Título: Um desenvolvimentista no BNDES
Autor: Oliveira, Eliane e Melo, Liana
Fonte: O Globo, 19/04/2007, Economia, p. 21

Para o banco ter "a cara" do PAC, Lula escolhe Luciano Coutinho, crítico do BC.

Após mais de um mês de disputas nos bastidores, prevaleceu a vontade do presidente Luiz Inácio Lula da Silva: o economista Luciano Coutinho, crítico do Banco Central (BC) e considerado um dos maiores expoentes dos desenvolvimentistas no Brasil, será o novo presidente do BNDES. Com um orçamento superior a R$60 bilhões, a instituição é o maior banco de fomento do mundo. Lula bateu o martelo ontem à tarde, em reunião com Coutinho e o novo ministro do Desenvolvimento, Miguel Jorge.

A escolha de Coutinho põe fim a uma disputa entre os ministérios da Fazenda e do Desenvolvimento e traz, pelo menos, duas importantes sinalizações. Em primeiro lugar, a instituição está sob o crivo do Palácio do Planalto, que considera o BNDES o principal instrumento da política industrial do governo. Em segundo lugar, Lula quer alguém com perfil desenvolvimentista, para que a instituição volte a ser o banco das grandes obras, aproveitando o quadro de expansão dos investimentos no país.

Com trânsito no PT - ajudou nas campanhas de Lula desde o primeiro mandato - e consultor informal do governo em projetos como o Programa de Aceleração do Crescimento (PAC), Coutinho sempre foi alguém que Lula gostaria de ver em sua equipe. Ele chegou a ser escalado, em 2003, para mediar a fusão da Varig com a TAM, que não foi adiante. Também foi um dos cotados, no primeiro mandato, para o Planejamento e a Previdência.

Coutinho deve "esquentar" debate no governo sobre juros altos

Embora não seja filiado a partidos - teve forte ligação com o então MDB de Ulysses Guimarães e depois se aproximou do PSB -, Coutinho tem um viés à esquerda que agrada a Lula. Argumenta que o país vem perdendo oportunidades de investimentos devido aos juros altos. Lula conhece bem o pensamento de Coutinho. Sabe que ele brigará por mais acesso do setor produtivo ao crédito e pela queda dos spreads (diferença entre a taxa que o banco paga e a que cobra) e da Taxa de Juros de Longo Prazo (TJLP), hoje em 6,5% ao ano. Para fontes do governo, o debate econômico fica, no mínimo, "mais animado", com Coutinho forte, afinado com os discursos de Guido Mantega (Fazenda) e Dilma Rousseff (Casa Civil).

Com a decisão, oficializada no início da noite pelo porta-voz da Presidência, Marcelo Baumbach, Mantega - que já presidiu o BNDES - perde influência sobre o banco.
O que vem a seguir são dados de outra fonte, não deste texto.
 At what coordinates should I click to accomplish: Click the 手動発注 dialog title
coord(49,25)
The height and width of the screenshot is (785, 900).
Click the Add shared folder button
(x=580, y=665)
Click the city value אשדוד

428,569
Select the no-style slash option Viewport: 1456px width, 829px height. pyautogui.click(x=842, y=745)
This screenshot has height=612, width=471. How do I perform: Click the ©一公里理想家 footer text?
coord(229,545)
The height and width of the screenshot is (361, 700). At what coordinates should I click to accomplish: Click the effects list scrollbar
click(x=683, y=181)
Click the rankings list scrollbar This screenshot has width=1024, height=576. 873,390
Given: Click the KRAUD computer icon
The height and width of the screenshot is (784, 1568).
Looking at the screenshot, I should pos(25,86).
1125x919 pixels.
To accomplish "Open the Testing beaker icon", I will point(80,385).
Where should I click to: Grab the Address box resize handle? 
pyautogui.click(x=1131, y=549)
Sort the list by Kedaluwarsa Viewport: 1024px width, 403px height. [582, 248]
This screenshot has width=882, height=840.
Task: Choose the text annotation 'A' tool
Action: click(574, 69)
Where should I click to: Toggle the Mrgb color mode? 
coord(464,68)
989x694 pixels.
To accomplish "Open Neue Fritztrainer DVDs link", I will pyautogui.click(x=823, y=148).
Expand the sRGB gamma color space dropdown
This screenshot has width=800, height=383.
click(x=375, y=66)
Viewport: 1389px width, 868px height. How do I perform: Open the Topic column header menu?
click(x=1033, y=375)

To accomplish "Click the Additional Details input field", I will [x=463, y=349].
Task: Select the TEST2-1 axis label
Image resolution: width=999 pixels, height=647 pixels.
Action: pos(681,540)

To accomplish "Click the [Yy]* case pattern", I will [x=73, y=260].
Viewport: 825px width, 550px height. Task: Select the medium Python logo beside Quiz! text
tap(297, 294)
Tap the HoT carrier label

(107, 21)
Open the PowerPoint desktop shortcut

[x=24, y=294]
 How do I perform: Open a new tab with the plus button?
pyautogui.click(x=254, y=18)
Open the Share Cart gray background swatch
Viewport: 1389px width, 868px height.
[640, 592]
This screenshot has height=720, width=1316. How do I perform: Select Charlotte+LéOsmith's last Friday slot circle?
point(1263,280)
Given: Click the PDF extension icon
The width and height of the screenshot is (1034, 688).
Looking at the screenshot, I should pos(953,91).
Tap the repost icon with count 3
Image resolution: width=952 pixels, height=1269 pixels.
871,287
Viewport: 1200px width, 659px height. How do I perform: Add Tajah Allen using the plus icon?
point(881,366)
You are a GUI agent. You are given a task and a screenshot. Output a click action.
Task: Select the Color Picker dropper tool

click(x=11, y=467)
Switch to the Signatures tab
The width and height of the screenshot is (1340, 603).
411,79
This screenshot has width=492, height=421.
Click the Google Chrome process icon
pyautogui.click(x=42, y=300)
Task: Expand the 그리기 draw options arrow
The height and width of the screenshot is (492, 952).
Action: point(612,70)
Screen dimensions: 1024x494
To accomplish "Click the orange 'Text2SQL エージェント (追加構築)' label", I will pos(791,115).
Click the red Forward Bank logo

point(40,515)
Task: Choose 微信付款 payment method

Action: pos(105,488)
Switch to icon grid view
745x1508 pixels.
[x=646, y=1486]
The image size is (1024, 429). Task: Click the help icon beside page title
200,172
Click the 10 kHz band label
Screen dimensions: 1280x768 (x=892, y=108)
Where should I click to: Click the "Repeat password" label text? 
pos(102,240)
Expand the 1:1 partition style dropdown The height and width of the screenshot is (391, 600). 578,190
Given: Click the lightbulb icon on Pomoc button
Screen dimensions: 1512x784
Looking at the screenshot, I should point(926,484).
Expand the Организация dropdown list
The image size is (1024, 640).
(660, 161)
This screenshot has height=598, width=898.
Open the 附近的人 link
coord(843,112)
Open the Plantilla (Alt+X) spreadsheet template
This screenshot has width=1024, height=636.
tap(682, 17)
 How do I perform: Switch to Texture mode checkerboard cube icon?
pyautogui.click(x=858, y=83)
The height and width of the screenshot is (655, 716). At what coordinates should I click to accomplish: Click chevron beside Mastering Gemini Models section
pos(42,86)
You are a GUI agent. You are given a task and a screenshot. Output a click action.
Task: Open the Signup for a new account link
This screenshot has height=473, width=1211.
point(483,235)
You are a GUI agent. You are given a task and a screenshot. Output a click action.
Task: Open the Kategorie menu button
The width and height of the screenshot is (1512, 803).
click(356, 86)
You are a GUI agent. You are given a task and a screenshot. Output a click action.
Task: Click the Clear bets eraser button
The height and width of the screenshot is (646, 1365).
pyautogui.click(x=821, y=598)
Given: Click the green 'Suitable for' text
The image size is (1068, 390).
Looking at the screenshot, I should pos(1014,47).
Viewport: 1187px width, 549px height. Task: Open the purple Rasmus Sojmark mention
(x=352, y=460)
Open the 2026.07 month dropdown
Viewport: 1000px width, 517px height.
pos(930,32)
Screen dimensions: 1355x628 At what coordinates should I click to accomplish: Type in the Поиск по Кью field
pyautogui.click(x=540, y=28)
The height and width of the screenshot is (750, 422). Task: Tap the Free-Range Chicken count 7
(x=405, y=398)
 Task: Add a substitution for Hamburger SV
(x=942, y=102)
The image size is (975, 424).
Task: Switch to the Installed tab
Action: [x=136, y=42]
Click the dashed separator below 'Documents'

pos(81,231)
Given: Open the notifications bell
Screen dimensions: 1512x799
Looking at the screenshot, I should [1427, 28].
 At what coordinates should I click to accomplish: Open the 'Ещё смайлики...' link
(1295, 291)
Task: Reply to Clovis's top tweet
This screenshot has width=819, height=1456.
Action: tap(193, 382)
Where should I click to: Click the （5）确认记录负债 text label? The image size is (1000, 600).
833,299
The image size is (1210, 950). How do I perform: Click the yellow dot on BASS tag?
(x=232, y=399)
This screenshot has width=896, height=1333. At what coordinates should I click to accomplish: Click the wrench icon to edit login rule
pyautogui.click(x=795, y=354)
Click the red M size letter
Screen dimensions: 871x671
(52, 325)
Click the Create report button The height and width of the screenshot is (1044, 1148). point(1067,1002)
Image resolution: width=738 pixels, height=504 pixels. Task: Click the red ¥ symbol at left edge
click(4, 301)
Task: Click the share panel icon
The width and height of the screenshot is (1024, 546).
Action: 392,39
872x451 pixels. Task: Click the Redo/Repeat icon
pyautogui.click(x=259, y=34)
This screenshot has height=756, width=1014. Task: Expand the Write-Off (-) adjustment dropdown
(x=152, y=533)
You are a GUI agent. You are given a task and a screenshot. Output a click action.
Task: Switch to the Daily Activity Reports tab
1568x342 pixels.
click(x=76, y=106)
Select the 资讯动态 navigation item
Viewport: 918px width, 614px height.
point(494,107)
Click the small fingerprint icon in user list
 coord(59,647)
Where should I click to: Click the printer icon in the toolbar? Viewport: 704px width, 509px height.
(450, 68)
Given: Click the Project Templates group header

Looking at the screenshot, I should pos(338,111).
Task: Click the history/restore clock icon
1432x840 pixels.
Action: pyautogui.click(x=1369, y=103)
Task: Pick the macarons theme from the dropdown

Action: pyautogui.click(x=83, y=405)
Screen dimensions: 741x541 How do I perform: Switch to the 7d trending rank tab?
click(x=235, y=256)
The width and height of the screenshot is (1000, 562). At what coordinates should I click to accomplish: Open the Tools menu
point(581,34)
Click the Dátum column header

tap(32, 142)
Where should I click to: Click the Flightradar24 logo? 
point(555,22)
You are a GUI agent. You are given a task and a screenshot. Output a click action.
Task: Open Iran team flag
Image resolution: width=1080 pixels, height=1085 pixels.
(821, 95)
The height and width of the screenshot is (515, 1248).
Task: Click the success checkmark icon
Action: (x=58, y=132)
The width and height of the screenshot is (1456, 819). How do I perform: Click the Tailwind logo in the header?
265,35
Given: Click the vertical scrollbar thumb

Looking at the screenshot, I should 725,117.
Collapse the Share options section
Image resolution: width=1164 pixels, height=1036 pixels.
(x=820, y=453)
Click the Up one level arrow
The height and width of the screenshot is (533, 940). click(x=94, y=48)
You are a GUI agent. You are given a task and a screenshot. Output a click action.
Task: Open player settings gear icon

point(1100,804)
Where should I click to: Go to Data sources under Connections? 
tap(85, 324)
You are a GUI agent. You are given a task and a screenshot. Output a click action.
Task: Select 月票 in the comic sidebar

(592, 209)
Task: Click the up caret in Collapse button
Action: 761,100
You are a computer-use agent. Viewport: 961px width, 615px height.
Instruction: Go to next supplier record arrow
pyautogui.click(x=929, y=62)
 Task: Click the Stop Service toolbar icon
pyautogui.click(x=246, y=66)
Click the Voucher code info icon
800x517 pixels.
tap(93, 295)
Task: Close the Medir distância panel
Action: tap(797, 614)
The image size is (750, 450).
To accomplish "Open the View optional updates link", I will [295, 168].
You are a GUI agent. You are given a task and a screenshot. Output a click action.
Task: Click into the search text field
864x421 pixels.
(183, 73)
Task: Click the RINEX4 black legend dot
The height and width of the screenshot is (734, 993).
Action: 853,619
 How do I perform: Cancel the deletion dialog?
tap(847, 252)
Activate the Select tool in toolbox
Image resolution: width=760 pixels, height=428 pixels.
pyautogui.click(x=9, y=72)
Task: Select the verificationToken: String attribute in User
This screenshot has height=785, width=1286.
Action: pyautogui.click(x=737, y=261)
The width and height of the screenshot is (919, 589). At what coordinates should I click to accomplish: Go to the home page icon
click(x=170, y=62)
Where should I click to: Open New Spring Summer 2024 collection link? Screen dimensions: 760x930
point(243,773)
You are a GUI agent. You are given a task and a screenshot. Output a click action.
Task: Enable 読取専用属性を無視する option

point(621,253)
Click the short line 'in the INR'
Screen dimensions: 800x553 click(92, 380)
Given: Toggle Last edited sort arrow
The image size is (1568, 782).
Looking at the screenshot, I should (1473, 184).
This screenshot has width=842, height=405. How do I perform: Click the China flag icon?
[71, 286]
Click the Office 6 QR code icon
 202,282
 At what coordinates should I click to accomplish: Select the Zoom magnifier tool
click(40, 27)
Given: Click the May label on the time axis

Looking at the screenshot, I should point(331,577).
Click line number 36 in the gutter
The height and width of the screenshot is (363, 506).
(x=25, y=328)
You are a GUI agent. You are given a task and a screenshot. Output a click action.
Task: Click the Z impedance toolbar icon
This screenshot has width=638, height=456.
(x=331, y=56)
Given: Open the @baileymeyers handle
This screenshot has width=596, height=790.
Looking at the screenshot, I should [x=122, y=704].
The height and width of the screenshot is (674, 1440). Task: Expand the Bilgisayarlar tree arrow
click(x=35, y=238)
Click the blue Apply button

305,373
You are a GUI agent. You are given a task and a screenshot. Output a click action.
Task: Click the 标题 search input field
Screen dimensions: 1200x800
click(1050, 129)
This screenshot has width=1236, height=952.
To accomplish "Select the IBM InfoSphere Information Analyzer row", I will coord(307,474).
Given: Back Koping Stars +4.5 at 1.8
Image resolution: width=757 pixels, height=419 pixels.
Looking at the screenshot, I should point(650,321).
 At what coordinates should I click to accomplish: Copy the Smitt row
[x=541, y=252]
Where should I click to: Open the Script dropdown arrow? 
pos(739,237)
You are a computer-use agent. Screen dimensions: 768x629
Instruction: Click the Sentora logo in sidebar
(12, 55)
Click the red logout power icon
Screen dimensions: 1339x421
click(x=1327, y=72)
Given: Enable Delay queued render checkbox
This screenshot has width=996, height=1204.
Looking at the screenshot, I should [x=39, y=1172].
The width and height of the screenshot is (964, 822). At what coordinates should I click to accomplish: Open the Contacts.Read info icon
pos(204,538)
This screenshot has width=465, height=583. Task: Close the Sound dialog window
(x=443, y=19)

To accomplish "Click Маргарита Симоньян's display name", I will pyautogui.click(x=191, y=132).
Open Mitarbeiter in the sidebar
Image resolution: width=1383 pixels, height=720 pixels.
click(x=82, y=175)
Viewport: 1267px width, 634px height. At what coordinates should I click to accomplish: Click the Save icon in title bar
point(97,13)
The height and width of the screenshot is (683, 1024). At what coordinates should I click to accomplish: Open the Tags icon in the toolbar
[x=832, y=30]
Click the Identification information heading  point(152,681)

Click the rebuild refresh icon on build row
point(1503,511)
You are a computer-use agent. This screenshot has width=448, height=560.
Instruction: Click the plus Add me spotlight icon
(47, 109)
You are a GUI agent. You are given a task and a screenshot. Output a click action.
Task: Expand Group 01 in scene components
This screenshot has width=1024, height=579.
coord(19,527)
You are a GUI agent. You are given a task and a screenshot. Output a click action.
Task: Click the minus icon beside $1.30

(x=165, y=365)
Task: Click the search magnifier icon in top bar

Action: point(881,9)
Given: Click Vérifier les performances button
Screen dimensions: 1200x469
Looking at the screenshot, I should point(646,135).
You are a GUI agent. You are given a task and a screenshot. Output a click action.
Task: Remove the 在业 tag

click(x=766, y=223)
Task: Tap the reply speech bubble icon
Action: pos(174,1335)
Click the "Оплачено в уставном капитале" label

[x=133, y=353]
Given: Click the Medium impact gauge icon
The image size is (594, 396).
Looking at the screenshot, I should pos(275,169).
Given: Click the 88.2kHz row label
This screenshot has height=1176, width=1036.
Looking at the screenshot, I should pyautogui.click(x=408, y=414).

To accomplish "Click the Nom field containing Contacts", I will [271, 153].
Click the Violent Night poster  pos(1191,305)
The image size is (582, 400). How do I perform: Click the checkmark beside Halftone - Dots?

Ele tentou manter Demian Fiocca no cargo, e agora deve convidá-lo para sua equipe, como secretário do Tesouro. Mas, segundo fonte ligada a Fiocca, dificilmente o convite será aceito.

Já o ministro do Desenvolvimento perdeu a chance de emplacar Gustavo Murgel, com quem trabalhou no Santander, pois ele é da área financeira. Lula queria um desenvolvimentista, com conhecimento sobre o setor produtivo e desenvoltura no meio. A opção por Coutinho tem a ver com a vontade do presidente e de líderes do setor privado de haver alguém "com a cara" do PAC no BNDES.

A repercussão foi a melhor possível entre empresários. Para o presidente da Confederação Nacional da Indústria (CNI), Armando Monteiro, Coutinho tem bagagem acadêmica e conhece a realidade econômica do país:

- Foi uma escolha extremamente feliz. Coutinho estará à frente do BNDES em um momento em que a economia brasileira se prepara para viver um círculo expansivo, com a melhoria das condições macroeconômicas.

O presidente da Associação Brasileira das Indústrias de Base (Abdib), Paulo Godoy, o senador Aloizio Mercadante (PT-SP) e o presidente da Federação das Indústrias do Estado de São Paulo (Fiesp), Paulo Skaf, mostraram-se otimistas, mas não pouparam elogios a Fiocca. O presidente da Federação das Indústrias do Estado do Rio de Janeiro (Firjan), Eduardo Gouvêa Vieira, disse que Coutinho é um nome ideal para presidir o BNDES, por conhecer bem a estrutura do banco.